— Work required —
Under this line are the records; write out word for word the part that begins at the line containing "[Restaurants With a" and ends at the line containing "Service (370, 1388)", and no more.

— Records —
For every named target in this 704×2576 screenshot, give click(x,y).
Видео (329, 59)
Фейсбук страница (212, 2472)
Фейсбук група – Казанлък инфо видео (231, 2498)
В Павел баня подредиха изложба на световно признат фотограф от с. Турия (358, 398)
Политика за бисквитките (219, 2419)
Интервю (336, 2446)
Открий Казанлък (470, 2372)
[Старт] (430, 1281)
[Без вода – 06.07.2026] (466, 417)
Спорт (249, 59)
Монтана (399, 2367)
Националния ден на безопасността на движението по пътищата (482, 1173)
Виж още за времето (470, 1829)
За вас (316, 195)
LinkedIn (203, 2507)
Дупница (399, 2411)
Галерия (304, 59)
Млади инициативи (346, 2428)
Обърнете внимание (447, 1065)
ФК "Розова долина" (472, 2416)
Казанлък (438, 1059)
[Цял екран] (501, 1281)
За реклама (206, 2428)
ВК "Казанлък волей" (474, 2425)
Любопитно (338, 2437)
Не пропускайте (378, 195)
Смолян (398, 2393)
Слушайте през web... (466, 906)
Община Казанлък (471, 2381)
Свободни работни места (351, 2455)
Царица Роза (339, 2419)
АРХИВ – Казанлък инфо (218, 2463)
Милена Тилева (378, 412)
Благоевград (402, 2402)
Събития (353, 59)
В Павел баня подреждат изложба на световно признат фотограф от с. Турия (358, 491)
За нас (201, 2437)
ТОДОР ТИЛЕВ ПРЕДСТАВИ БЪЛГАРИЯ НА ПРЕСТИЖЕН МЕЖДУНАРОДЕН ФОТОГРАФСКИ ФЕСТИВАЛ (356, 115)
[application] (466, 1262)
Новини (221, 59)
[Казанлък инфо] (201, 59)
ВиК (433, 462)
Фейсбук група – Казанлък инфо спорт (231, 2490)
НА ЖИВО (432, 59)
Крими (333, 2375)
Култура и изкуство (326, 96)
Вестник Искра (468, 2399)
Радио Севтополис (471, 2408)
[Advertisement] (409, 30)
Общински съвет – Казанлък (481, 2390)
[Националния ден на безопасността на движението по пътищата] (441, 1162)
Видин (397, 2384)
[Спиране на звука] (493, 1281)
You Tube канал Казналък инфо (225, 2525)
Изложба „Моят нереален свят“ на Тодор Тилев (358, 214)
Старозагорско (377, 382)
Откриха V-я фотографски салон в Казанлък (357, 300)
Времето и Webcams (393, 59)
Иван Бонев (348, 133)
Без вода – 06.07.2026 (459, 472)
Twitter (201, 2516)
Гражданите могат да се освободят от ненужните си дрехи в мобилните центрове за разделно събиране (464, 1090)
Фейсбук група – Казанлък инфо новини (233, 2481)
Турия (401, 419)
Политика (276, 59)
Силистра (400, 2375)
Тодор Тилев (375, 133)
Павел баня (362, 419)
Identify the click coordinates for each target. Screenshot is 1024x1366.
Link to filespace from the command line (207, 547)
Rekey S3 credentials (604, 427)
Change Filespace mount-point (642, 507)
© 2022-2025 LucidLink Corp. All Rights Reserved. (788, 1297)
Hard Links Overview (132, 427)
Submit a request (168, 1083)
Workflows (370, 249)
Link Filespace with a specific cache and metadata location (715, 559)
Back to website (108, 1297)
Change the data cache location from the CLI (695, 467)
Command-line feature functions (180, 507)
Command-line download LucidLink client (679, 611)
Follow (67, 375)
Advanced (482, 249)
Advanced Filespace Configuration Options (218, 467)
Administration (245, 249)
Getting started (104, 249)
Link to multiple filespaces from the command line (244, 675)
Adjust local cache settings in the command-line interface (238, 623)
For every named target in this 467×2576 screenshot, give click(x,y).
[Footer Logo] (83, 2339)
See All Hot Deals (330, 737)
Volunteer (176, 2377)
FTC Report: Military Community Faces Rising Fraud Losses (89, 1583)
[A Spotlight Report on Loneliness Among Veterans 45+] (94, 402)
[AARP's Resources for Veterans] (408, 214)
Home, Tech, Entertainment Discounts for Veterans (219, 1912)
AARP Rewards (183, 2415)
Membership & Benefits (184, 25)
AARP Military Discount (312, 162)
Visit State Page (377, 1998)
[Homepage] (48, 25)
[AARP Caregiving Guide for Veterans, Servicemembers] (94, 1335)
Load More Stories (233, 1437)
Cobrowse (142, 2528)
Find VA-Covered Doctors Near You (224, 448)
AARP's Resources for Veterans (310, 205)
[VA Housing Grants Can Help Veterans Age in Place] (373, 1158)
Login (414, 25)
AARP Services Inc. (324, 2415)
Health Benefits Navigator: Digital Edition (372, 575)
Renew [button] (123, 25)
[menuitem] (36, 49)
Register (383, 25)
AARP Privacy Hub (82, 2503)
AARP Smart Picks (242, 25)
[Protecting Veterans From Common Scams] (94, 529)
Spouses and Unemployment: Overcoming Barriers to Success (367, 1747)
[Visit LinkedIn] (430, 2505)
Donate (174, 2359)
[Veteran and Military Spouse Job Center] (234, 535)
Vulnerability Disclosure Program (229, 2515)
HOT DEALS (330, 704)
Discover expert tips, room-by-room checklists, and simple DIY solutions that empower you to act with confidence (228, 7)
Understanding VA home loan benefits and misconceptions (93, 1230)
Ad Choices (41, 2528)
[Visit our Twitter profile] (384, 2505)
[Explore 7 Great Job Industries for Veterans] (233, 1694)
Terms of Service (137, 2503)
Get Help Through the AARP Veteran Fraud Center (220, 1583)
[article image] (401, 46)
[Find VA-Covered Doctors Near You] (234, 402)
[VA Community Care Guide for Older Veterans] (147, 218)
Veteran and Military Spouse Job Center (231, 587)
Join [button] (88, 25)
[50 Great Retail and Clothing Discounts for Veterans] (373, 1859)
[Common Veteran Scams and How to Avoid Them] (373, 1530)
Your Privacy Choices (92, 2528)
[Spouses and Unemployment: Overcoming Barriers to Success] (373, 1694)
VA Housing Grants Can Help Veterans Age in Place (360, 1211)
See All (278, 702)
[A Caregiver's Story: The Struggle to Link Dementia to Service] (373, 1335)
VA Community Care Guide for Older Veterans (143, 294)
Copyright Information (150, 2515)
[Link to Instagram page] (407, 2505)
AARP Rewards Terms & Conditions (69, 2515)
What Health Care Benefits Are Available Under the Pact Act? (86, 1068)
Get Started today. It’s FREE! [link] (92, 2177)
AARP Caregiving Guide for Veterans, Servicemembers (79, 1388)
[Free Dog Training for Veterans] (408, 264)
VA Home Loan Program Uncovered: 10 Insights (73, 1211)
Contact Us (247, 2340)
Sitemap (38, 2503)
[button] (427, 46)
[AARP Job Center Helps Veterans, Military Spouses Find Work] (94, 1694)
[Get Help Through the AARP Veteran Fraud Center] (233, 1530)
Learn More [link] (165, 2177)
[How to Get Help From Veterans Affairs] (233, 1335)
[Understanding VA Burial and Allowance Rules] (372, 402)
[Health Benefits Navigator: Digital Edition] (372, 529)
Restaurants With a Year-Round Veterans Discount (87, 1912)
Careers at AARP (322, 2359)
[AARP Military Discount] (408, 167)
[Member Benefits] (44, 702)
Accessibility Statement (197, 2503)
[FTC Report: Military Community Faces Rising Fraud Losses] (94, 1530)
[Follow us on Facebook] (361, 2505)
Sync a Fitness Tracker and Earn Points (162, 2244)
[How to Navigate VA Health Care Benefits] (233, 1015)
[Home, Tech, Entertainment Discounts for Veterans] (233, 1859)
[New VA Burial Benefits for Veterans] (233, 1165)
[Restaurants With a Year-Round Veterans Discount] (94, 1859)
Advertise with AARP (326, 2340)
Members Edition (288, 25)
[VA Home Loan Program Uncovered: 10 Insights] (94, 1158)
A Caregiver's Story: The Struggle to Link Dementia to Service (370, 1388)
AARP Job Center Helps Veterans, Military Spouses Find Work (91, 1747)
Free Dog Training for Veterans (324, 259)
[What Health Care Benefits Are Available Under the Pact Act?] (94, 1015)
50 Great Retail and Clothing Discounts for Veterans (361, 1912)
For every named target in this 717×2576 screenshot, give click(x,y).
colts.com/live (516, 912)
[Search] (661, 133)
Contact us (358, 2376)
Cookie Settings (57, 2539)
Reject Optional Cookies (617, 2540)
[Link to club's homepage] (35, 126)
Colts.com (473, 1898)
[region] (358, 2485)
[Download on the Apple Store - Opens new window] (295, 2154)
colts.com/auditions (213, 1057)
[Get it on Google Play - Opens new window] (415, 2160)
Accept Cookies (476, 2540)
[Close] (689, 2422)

— Result below —
[Restaurants With a Year-Round Veterans Discount] (94, 1859)
Advertise with AARP (326, 2340)
Members Edition (288, 25)
[VA Home Loan Program Uncovered: 10 Insights] (94, 1158)
A Caregiver's Story: The Struggle to Link Dementia to Service (370, 1388)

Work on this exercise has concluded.